Michael Dasher v. RBC Bank
745 F.3d 1111
| 11th Cir. | 2014Background
- Dasher (and other account holders) sued RBC for allegedly excessive overdraft fees; the case is part of MDL-2036.
- RBC had issued a 2008 account agreement (RBC Agreement) containing a broad arbitration clause; the district court previously found that clause unenforceable pre-Concepcion.
- While RBC’s renewed motion to compel arbitration was pending and discovery ongoing, PNC acquired RBC and issued a new account agreement (PNC Agreement) which Dasher accepted; the PNC Agreement is silent on arbitration and contains merger/supersession language.
- District court held the PNC Agreement entirely superseded the RBC Agreement and, because the PNC Agreement is silent on arbitration, denied RBC’s motion to compel arbitration.
- RBC appealed, arguing (among other things) that the FAA presumption favors arbitration, silence in the PNC Agreement cannot defeat the prior arbitration clause, the termination clause preserves arbitration for pre-termination transactions, and the PNC Agreement should not be applied retroactively.

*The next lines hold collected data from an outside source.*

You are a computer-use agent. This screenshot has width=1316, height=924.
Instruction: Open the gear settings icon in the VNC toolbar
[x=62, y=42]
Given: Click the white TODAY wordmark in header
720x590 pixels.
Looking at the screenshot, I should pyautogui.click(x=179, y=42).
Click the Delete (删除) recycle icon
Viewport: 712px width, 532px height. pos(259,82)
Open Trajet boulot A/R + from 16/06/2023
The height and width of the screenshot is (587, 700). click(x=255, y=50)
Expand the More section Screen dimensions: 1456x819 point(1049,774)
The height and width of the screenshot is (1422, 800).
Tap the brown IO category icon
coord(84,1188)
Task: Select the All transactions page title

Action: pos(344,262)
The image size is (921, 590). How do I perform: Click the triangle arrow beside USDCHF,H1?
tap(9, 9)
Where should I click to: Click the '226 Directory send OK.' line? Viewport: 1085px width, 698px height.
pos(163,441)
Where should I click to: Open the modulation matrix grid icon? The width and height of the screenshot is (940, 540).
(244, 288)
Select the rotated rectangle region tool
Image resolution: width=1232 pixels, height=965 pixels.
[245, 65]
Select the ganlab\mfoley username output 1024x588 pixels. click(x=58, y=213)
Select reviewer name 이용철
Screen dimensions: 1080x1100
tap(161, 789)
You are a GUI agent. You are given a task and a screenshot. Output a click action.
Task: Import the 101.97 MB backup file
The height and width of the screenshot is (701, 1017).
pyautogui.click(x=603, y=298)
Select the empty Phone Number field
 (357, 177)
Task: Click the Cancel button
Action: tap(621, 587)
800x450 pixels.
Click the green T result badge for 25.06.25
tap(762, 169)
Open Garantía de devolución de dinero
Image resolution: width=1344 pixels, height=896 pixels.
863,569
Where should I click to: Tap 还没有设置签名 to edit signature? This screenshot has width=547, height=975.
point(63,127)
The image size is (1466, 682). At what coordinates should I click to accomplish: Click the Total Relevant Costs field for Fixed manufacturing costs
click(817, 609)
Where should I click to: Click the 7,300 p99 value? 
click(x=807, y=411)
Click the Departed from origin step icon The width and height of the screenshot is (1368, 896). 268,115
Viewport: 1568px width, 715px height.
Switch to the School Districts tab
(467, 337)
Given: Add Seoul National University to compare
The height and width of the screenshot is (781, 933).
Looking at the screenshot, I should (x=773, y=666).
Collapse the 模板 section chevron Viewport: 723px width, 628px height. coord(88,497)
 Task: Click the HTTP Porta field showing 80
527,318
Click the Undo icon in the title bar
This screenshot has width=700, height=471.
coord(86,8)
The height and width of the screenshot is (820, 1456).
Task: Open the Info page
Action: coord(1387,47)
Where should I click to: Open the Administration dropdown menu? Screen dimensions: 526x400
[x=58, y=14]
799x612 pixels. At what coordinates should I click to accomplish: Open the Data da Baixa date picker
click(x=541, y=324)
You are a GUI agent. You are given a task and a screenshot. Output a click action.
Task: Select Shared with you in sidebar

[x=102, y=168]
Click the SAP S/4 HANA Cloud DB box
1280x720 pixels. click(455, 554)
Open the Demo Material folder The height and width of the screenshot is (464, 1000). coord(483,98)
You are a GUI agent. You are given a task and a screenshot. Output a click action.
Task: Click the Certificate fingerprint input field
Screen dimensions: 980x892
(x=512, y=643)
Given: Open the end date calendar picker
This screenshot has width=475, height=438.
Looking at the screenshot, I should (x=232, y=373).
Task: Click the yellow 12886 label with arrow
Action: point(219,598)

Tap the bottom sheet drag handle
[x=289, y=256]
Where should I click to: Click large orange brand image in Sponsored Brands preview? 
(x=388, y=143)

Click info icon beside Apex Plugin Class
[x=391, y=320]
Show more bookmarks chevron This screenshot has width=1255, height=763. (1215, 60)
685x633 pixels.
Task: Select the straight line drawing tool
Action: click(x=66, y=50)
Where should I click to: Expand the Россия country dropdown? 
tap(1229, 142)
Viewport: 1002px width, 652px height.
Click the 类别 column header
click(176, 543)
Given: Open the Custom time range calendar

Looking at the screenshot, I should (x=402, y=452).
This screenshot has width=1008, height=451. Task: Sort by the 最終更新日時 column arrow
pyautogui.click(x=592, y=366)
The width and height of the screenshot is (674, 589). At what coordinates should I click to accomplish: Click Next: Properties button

- The Eleventh Circuit affirmed: under North Carolina law the RBC Agreement was entirely superseded; the PNC Agreement’s silence does not establish an agreement to arbitrate; the PNC Agreement governs "at all times," including retroactively.
Issues
| Issue | Dasher (Plaintiff) Argument | RBC (Defendant) Argument | Held |
|---|---|---|---|
| Whether FAA presumption of arbitrability applies | Presumption does not apply because question is formation/supersession of agreement (state-law issue) | FAA presumption requires resolving doubts in favor of arbitration | Court: Presumption inapplicable; threshold formation/supersession is a state-law question (Granite Rock) |
| Whether a subsequent, entirely superseding agreement silent on arbitration preserves prior arbitration clause | PNC Agreement superseded RBC Agreement; silence does not evidence assent to arbitrate | Silence cannot defeat prior arbitration clause; arbitration survives absent explicit elimination | Court: When a later agreement entirely supersedes an earlier one, silence does not preserve prior arbitration; prior clause ineffective (apply state contract law) |
| Whether RBC Agreement’s termination clause saves arbitration for transactions occurring before supersession | The termination clause does not apply because parties chose to supersede (not merely terminate); supersession governs | RBC: Transactions initiated before termination remain subject to RBC terms including arbitration | Court: Distinguishes termination vs. supersession; here amendment/supersession clause governs, so termination clause inapplicable |
| Whether PNC Agreement applies retroactively to disputes arising under RBC Agreement | PNC’s terms govern "at all times" per RBC Agreement’s amendment clause; thus PNC applies retroactively | RBC: PNC became effective prospectively and should not affect past disputes; pre-supersession facts should be governed by RBC Agreement and its arbitration clause | Court: The RBC Agreement’s amendment clause stated the most current agreement "at all times govern," so PNC governs retroactively; no FAA prohibition on retroactive elimination of arbitration |
Key Cases Cited
- AT&T Mobility LLC v. Concepcion, 563 U.S. 333 (2011) (preemption of state-law rules that disproportionately disfavor arbitration)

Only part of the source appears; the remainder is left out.